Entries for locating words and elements
☆ ☆ ☆ ☆ ☆ ☆ ☆

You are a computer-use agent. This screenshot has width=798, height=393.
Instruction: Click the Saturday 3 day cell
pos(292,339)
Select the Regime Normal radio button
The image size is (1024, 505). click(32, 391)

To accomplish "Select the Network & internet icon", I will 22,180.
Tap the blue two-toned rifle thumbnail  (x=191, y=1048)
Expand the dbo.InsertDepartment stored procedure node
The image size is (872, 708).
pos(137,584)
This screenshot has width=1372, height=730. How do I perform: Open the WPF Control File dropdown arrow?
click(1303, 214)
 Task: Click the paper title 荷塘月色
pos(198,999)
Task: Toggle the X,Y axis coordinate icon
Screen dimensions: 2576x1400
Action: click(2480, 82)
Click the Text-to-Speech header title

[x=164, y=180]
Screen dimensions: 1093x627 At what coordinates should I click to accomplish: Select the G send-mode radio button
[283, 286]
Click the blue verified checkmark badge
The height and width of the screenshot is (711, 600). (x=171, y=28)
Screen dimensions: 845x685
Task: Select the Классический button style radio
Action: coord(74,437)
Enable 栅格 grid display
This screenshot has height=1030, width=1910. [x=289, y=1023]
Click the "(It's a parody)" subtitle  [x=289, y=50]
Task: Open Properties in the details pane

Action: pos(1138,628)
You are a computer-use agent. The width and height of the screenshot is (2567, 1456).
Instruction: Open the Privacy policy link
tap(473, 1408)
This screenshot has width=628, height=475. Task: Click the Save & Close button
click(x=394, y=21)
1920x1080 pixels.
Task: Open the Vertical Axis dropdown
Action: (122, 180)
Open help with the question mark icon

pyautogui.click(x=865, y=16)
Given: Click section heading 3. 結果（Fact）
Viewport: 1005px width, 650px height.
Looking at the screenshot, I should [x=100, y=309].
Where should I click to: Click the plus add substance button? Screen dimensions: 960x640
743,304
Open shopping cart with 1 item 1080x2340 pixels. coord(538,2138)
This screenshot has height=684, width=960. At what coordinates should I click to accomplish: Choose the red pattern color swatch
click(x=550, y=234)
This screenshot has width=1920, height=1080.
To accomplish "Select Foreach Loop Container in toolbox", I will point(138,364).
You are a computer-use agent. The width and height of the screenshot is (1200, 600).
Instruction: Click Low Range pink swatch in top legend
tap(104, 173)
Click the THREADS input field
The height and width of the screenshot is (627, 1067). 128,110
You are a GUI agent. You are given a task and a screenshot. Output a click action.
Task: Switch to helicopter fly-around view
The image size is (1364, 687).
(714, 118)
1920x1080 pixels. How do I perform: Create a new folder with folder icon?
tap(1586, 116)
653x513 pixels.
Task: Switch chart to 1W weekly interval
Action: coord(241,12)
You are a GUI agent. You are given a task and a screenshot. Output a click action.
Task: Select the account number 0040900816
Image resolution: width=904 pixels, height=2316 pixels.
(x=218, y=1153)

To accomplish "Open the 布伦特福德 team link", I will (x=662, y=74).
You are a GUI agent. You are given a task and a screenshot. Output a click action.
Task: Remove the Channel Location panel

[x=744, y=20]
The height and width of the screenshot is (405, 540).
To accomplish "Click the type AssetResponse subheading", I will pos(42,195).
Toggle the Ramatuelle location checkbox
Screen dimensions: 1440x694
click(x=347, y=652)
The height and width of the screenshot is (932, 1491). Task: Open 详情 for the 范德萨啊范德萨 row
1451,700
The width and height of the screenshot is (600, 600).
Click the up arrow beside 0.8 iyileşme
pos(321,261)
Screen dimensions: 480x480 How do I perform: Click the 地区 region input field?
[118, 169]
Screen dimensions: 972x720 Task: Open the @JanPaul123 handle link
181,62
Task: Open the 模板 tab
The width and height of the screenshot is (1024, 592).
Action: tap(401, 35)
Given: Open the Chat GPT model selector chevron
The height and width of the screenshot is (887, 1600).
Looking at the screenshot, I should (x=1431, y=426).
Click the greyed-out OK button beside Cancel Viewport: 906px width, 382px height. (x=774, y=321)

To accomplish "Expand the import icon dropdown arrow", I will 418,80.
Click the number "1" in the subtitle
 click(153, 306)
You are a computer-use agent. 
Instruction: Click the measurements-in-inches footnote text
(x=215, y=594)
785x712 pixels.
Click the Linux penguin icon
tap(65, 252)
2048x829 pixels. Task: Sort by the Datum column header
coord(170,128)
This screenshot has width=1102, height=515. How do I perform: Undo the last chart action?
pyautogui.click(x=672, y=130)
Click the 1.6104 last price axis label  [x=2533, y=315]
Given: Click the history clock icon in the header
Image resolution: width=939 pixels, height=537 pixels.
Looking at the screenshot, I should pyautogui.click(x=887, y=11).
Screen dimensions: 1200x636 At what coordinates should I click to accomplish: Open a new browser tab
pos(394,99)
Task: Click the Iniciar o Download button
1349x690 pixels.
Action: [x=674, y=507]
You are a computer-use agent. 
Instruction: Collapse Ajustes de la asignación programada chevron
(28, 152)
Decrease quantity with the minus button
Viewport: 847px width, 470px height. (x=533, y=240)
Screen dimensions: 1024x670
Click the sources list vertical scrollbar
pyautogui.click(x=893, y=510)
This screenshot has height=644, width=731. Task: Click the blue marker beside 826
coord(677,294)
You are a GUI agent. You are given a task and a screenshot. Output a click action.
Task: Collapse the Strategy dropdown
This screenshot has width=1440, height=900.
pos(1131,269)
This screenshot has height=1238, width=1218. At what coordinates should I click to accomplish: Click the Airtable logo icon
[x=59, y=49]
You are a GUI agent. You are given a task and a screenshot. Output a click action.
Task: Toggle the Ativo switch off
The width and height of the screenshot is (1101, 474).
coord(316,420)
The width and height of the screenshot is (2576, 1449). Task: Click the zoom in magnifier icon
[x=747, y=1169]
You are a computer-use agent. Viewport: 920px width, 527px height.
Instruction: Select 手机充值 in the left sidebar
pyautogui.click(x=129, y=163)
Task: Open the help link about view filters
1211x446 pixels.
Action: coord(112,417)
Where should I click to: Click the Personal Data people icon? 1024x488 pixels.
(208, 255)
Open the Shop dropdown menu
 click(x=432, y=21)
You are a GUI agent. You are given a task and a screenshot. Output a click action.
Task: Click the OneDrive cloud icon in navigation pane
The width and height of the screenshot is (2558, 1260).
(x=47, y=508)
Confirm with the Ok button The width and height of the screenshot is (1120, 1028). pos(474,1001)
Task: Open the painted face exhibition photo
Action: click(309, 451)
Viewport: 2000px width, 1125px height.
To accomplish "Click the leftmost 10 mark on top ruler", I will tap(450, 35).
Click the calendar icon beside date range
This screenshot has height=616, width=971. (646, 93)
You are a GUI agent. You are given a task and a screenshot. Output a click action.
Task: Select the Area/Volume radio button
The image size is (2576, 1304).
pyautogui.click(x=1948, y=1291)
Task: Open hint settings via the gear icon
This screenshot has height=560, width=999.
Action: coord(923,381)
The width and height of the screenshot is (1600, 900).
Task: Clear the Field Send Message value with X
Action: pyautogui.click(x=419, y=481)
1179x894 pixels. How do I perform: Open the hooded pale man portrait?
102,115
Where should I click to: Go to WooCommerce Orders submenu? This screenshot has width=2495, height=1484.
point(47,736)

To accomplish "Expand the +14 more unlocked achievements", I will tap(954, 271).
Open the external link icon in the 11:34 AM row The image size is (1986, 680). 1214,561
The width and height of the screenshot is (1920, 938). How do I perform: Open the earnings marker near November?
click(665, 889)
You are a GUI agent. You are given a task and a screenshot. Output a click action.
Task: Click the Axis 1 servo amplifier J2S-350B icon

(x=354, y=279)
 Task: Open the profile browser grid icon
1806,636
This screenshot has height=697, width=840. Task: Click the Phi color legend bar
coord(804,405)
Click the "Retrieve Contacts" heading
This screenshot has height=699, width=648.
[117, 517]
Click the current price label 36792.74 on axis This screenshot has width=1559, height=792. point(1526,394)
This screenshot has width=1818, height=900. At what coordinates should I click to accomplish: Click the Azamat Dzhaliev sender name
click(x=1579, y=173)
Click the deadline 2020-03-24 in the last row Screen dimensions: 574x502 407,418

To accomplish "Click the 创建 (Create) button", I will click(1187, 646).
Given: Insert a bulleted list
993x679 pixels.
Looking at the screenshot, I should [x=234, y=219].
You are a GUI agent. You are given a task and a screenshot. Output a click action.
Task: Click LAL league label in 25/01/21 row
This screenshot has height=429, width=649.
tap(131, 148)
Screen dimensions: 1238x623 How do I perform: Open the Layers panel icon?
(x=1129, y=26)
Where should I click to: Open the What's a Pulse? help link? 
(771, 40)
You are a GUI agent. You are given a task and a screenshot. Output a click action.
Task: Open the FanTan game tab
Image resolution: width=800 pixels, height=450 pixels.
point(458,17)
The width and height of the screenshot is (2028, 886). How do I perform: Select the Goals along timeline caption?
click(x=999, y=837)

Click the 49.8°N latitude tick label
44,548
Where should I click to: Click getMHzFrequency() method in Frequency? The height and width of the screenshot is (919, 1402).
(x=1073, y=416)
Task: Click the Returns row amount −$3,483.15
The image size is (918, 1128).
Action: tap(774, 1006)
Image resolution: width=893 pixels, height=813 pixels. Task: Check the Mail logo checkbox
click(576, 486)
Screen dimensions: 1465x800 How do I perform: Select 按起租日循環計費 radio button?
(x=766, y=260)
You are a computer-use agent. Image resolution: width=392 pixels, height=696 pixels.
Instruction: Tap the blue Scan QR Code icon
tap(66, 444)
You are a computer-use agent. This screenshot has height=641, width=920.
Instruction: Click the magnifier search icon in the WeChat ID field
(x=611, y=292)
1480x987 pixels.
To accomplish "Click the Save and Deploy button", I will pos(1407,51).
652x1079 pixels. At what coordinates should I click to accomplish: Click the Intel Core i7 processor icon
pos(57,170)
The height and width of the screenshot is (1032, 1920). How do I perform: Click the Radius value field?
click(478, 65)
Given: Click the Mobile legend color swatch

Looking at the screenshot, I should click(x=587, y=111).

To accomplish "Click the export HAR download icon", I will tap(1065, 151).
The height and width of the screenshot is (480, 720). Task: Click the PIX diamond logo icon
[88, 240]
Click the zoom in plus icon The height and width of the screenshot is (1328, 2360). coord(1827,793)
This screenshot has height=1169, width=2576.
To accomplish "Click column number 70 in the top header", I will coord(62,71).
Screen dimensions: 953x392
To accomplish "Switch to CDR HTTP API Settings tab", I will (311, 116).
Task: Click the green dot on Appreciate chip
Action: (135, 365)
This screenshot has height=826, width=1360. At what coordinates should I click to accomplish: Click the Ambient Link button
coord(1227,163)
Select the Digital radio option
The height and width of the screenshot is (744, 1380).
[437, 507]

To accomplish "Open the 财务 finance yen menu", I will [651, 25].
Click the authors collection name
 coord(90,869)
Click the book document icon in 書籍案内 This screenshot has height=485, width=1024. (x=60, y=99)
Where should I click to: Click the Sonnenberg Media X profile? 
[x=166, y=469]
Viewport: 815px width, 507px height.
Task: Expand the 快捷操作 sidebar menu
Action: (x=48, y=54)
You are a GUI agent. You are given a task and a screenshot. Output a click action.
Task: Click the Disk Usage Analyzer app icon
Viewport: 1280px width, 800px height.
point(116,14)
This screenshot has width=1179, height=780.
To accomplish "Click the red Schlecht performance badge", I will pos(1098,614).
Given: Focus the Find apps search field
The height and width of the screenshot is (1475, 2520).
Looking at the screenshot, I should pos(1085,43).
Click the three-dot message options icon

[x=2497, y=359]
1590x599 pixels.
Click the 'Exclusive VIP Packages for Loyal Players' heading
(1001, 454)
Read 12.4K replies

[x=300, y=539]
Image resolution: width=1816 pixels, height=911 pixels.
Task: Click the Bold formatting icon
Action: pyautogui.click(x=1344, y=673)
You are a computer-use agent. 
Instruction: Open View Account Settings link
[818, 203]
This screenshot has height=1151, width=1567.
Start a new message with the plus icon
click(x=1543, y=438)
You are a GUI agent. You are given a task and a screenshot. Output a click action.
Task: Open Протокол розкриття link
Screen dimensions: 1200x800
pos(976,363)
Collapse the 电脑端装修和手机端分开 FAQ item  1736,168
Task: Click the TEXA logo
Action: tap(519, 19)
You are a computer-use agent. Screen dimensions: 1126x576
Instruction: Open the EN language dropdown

☆ ☆ ☆ ☆ ☆ ☆ ☆

### Work to do
Copy out the entries above without any change, from the line containing "Screen dimensions: 1200x636" up to and including the line containing "coord(677,294)".

### Solution below
Screen dimensions: 1200x636 At what coordinates should I click to accomplish: Open a new browser tab
pos(394,99)
Task: Click the Iniciar o Download button
1349x690 pixels.
Action: [x=674, y=507]
You are a computer-use agent. 
Instruction: Collapse Ajustes de la asignación programada chevron
(28, 152)
Decrease quantity with the minus button
Viewport: 847px width, 470px height. (x=533, y=240)
Screen dimensions: 1024x670
Click the sources list vertical scrollbar
pyautogui.click(x=893, y=510)
This screenshot has height=644, width=731. Task: Click the blue marker beside 826
coord(677,294)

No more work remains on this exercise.